__What to do__: Lay out every line of the records below as a Markdown table with the columns Row and Line, numbering the rows in order and leaving out any blank lines.

__Task input__:
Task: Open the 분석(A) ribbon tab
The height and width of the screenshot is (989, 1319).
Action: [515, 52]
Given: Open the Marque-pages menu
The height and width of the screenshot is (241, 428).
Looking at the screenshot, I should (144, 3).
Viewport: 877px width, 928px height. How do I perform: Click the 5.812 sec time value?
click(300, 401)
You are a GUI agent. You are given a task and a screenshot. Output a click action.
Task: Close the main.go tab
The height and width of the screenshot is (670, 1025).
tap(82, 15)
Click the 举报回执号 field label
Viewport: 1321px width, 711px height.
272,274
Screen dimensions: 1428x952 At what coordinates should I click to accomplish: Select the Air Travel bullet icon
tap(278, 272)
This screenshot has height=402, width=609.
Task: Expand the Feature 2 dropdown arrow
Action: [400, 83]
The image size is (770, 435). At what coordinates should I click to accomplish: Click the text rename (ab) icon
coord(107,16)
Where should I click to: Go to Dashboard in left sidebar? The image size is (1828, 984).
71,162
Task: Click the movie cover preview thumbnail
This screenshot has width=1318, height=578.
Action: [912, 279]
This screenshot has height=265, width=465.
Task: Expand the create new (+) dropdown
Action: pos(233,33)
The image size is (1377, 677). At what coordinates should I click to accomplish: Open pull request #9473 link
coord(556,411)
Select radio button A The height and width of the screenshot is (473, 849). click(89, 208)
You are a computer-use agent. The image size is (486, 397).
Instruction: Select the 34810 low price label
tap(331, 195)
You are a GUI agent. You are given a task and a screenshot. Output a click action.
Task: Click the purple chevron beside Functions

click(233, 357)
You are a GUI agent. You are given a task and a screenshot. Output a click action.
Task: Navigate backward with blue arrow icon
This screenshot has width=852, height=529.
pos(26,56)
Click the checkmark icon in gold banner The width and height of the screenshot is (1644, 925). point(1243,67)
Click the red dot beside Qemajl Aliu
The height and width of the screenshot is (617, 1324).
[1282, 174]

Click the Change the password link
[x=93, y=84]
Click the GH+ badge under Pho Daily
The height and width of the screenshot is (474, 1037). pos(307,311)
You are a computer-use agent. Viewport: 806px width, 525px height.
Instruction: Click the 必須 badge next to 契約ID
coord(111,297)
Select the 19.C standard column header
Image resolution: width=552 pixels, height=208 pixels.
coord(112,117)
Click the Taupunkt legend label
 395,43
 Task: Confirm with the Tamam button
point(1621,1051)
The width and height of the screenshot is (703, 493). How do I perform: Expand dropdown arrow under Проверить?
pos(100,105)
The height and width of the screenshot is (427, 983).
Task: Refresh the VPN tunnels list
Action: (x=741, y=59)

__Task output__:
| Row | Line |
|---|---|
| 1 | Task: Open the 분석(A) ribbon tab |
| 2 | The height and width of the screenshot is (989, 1319). |
| 3 | Action: [515, 52] |
| 4 | Given: Open the Marque-pages menu |
| 5 | The height and width of the screenshot is (241, 428). |
| 6 | Looking at the screenshot, I should (144, 3). |
| 7 | Viewport: 877px width, 928px height. How do I perform: Click the 5.812 sec time value? |
| 8 | click(300, 401) |
| 9 | You are a GUI agent. You are given a task and a screenshot. Output a click action. |
| 10 | Task: Close the main.go tab |
| 11 | The height and width of the screenshot is (670, 1025). |
| 12 | tap(82, 15) |
| 13 | Click the 举报回执号 field label |
| 14 | Viewport: 1321px width, 711px height. |
| 15 | 272,274 |
| 16 | Screen dimensions: 1428x952 At what coordinates should I click to accomplish: Select the Air Travel bullet icon |
| 17 | tap(278, 272) |
| 18 | This screenshot has height=402, width=609. |
| 19 | Task: Expand the Feature 2 dropdown arrow |
| 20 | Action: [400, 83] |
| 21 | The image size is (770, 435). At what coordinates should I click to accomplish: Click the text rename (ab) icon |
| 22 | coord(107,16) |
| 23 | Where should I click to: Go to Dashboard in left sidebar? The image size is (1828, 984). |
| 24 | 71,162 |
| 25 | Task: Click the movie cover preview thumbnail |
| 26 | This screenshot has width=1318, height=578. |
| 27 | Action: [912, 279] |
| 28 | This screenshot has height=265, width=465. |
| 29 | Task: Expand the create new (+) dropdown |
| 30 | Action: pos(233,33) |
| 31 | The image size is (1377, 677). At what coordinates should I click to accomplish: Open pull request #9473 link |
| 32 | coord(556,411) |
| 33 | Select radio button A The height and width of the screenshot is (473, 849). click(89, 208) |
| 34 | You are a computer-use agent. The image size is (486, 397). |
| 35 | Instruction: Select the 34810 low price label |
| 36 | tap(331, 195) |
| 37 | You are a GUI agent. You are given a task and a screenshot. Output a click action. |
| 38 | Task: Click the purple chevron beside Functions |
| 39 | click(233, 357) |
| 40 | You are a GUI agent. You are given a task and a screenshot. Output a click action. |
| 41 | Task: Navigate backward with blue arrow icon |
| 42 | This screenshot has width=852, height=529. |
| 43 | pos(26,56) |
| 44 | Click the checkmark icon in gold banner The width and height of the screenshot is (1644, 925). point(1243,67) |
| 45 | Click the red dot beside Qemajl Aliu |
| 46 | The height and width of the screenshot is (617, 1324). |
| 47 | [1282, 174] |
| 48 | Click the Change the password link |
| 49 | [x=93, y=84] |
| 50 | Click the GH+ badge under Pho Daily |
| 51 | The height and width of the screenshot is (474, 1037). pos(307,311) |
| 52 | You are a computer-use agent. Viewport: 806px width, 525px height. |
| 53 | Instruction: Click the 必須 badge next to 契約ID |
| 54 | coord(111,297) |
| 55 | Select the 19.C standard column header |
| 56 | Image resolution: width=552 pixels, height=208 pixels. |
| 57 | coord(112,117) |
| 58 | Click the Taupunkt legend label |
| 59 |  395,43 |
| 60 |  Task: Confirm with the Tamam button |
| 61 | point(1621,1051) |
| 62 | The width and height of the screenshot is (703, 493). How do I perform: Expand dropdown arrow under Проверить? |
| 63 | pos(100,105) |
| 64 | The height and width of the screenshot is (427, 983). |
| 65 | Task: Refresh the VPN tunnels list |
| 66 | Action: (x=741, y=59) |